The German government on Tuesday slashed its growth outlook, saying the country's economy was navigating "difficult waters" because of worsening conditions around the world.
German Economics Minister Sigmar Gabriel said Berlin expected gross domestic product (GDP) to expand by only 1.2 percent in 2014, down from an earlier estimate of 1.8 percent. He also revised projections for next year to 1.3 percent annual growth from 2 percent.
"Geopolitical crises have also increased uncertainty in Germany with the only moderate global economic development acting as a drag on the economy," Gabriel added.
The government's outlook revision followed a similar assessment by the country's leading economic institutes last week, which especially blamed the stalled recovery in the eurozone for Germany's troubles.
In addition, the planned introduction of a national minimum wage and higher pensions outlays adopted by the government recently would further throttle growth, they said.

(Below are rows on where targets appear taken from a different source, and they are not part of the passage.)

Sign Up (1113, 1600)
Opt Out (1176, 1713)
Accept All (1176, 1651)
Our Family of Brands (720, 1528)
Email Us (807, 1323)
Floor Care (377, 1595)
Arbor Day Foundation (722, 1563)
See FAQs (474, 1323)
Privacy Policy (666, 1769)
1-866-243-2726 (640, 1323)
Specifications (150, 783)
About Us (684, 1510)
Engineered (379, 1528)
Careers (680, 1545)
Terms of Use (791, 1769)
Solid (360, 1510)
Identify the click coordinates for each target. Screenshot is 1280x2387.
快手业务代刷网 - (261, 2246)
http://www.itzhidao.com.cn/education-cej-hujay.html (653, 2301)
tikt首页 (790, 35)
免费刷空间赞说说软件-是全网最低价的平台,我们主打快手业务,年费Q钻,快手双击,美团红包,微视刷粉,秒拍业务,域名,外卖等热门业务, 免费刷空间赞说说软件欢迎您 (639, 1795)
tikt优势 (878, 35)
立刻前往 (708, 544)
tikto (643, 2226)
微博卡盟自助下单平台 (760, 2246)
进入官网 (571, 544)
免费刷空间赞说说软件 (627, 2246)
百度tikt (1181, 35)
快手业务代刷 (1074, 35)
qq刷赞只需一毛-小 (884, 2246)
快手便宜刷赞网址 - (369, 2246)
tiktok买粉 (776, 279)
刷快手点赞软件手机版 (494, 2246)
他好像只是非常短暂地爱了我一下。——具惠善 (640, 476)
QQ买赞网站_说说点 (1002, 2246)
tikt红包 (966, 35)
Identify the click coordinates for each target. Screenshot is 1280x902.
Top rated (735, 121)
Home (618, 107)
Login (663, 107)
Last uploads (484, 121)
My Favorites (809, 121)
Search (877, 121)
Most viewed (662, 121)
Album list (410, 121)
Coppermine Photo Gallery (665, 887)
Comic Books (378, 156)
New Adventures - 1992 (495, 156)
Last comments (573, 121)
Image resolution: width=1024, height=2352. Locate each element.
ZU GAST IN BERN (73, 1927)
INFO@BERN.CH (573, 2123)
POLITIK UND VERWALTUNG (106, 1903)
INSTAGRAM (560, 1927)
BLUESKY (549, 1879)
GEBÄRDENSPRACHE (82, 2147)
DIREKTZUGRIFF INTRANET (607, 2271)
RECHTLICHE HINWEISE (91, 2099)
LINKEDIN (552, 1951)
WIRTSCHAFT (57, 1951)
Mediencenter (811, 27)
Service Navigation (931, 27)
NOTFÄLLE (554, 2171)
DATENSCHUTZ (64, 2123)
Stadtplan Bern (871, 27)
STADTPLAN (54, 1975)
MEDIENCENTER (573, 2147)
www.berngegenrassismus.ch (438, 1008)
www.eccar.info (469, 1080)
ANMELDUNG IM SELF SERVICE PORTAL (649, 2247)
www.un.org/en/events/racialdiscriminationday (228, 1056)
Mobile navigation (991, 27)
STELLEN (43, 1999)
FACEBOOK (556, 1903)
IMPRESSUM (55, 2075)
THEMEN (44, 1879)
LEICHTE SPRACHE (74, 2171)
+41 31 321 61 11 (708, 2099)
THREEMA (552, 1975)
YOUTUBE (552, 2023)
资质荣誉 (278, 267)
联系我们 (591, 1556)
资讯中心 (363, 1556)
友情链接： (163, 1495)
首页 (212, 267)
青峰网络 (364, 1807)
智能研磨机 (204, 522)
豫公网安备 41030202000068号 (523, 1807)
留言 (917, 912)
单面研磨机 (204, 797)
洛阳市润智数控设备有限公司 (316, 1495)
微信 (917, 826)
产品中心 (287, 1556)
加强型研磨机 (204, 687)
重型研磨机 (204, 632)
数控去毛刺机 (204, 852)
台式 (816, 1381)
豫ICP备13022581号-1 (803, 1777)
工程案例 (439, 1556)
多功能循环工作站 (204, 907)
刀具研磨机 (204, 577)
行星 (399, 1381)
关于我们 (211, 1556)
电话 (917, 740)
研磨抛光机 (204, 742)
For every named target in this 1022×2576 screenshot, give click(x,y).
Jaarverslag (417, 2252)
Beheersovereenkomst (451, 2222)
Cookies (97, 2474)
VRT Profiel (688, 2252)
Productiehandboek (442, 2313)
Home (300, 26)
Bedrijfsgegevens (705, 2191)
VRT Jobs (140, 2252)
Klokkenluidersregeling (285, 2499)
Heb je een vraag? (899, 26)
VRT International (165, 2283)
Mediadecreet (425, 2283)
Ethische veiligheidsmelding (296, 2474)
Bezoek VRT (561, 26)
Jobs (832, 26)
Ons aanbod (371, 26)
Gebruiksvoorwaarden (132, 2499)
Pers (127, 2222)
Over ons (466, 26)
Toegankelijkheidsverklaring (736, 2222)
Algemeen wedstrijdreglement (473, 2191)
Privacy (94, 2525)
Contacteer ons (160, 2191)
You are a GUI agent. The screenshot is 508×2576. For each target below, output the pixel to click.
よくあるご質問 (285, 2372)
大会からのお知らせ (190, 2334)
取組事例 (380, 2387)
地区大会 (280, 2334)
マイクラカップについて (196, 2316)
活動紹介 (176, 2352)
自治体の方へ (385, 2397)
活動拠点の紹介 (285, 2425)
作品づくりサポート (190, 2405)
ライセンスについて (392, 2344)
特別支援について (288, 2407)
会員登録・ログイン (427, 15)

Savings-versus-spending debate heats up
After robust growth of 0.8 percent in the first quarter of this year, the German economy slipped back, contracting by 0.2 percent between April and June. As the government is waiting for third-quarter growth figures, due to be released later this month, Economics Minister Gabriel said he did not expect the economy to contract again.
Pointing to the robust state of the German labor market, with its low unemployment, he said: "This is the foundation on which higher wages and increased household spending will continue to rest."
As Gabriel banks on rising consumption to prop up the German economy in the remaining months of 2014, calls are mounting for the government to boost public investment for higher growth.
So far, however, Finance Minister Wolfgang Schäuble has resisted such calls, saying a balanced budget would remain Berlin's number one priority.
Schäuble is also under pressure from eurozone members, notably France and Italy, to open the German public purse as well as allow its partners in the currency area higher budget deficits to spur growth.